Important inference the annual trend indicates that the number of travellers is increasing every year. The mean and variance of July or August is much higher than in other months. The average of each month is different, but the variance is very small. Therefore, it can be seen that there is a strong periodicity. , one cycle is 12 months or less.

Viewing data is the most important part of building a time series model-if you don't, you will not know if this sequence is a stationary sequence. As with this example, we already know a lot of details about this model.
Next we will build some time series models and the characteristics of these models, also will be the most predictions. 3. Arma Time Series model

Arma is also called autoregressive moving average mixed model. Arma models are often used in time series. In Arma model, AR represents autoregressive and Ma represents moving average. If these terms sound complicated, don't worry-the following will take a few minutes to briefly describe these concepts.
We will now appreciate the characteristics of these models. Before you begin, remember that AR or MA is not applied to non-stationary sequences.
A non-stationary sequence may be obtained in practical applications, and the first thing you need to do is to turn the sequence into a stationary sequence (through differential differentiation/conversion) and then select a time series model that can be used.
First, this article introduces the two models separately (AR&MA).

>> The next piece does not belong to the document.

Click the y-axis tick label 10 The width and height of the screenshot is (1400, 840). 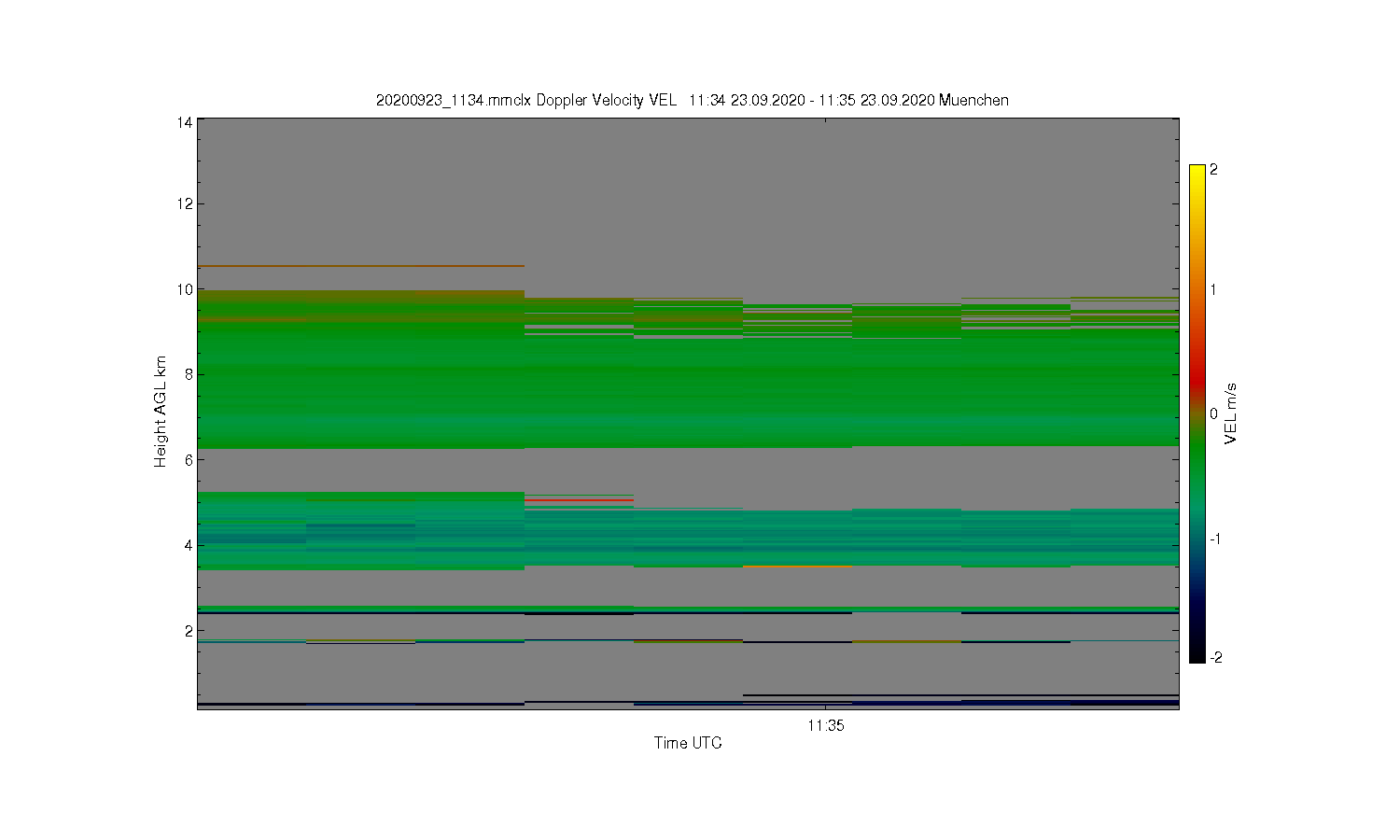184,289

Next we look at the characteristics of these models. Self-regressive time series model

Let's understand the AR model from the following example:
Status quo a country's GDP (X (t)) depends on last year's GDP (x (t-1)). This assumes that a country's GDP this year is dependent on last year's gross domestic product and this year's newly opened factories and services. But GDP is largely dependent on last year's GDP.
The formula for GDP, then, is:

X (t) = Alpha *  x (t–1) + error (t)       (1)

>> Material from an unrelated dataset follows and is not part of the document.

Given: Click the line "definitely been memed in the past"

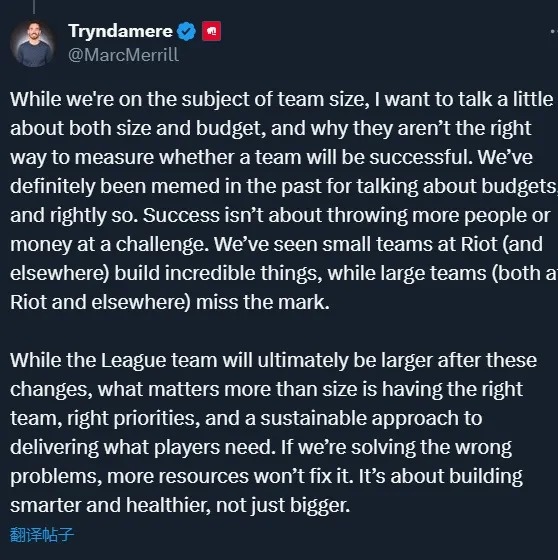Looking at the screenshot, I should (x=284, y=186).
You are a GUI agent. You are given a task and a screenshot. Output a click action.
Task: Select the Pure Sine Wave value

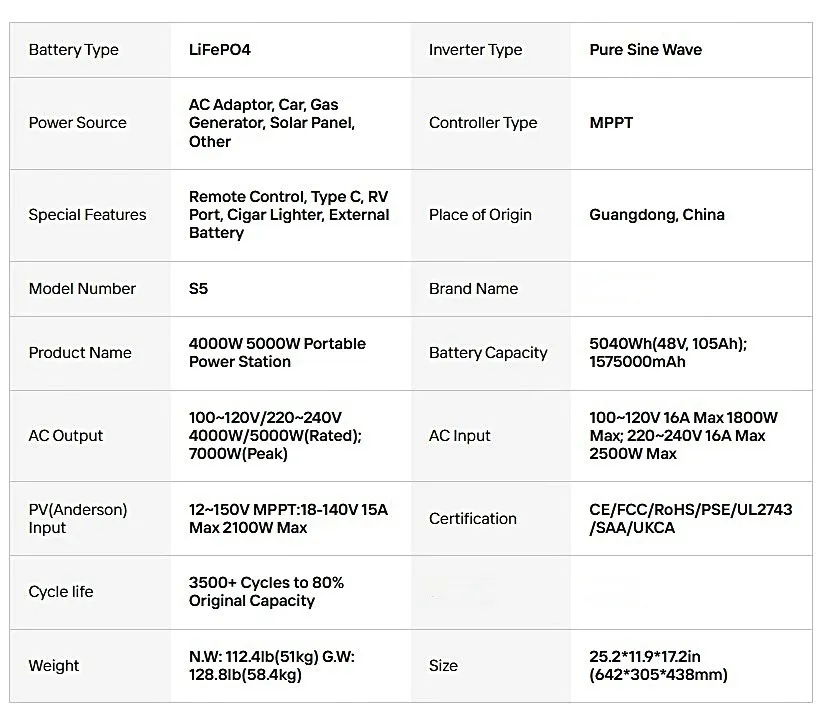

This equation is the AR formula. The formula (1) indicates that the next point is completely dependent on the previous point. Alpha is a factor that would like to be able to find the Alpha minimization error rate. X (t-1) also relies on X (t).
For example, X (t) represents the sales of a city's juice in one day. In winter, very few suppliers enter the juice. Suddenly one day, the temperature rose, the demand for juice soared to 1000. But after a few days, the temperature has dropped. But it is well known that people drink juice on hot days, and 50% of them will still drink juice on cold days. In the next few days, the ratio dropped to 25% (50% of 50%) and then gradually dropped to a very small number a few days later. The following figure explains the inertia of the AR sequence:
Moving Average time series model

Next, another example of moving averages.
It's easy to understand that a company generates some kind of package. As a competitive market, the sales volume of the package increased from zero. So one day he did an experiment, designed and made a different package, which is not to be purchased at any time. Therefore, suppose that the aggregate demand in the market is 1000 such packages. On one day, the demand for this package is particularly high and soon the inventory is almost over. At the end of the day, there were 100 bags that were not sold. We turn this error into a time point error. Over the next few days there are still a few customers buying this package. Here's a simple formula to describe this scenario:

X (t) = Beta *  error (T-1) + error (t)

Try to get this picture out, that's the way it is:

Notice the difference between the MA and AR models. In the MA model, the noise/impact is rapid in the hour. will be affected by the long time in the AR model. The difference between AR model and MA model

The main difference between AR and MA model is the correlation of time series objects at different time points.
The MA model expresses the current predictive value using a linear combination of random disturbances or predictive errors from past periods. When a value is n>, the correlation between x (t) and X (t-n) is always 0. The AM model can only reflect the influence and effect of relevant factors on the predicted target by the historical observations of time series variables, and the model variables are relatively independent of the hypothetical conditions, which may eliminate the difficulties caused by the choice of variables and multiple collinearity in the common regression prediction method. That is, the correlation between x (t) and X (t-1) in the AM model is becoming smaller over time. This difference should be used well. Using ACF and PACF drawings

Once we get a stationary time series. We have to answer two of the most important questions;
Q1: This is the AR or MA process.
Q2: What is the order of the AR or MA processes we need to take advantage of?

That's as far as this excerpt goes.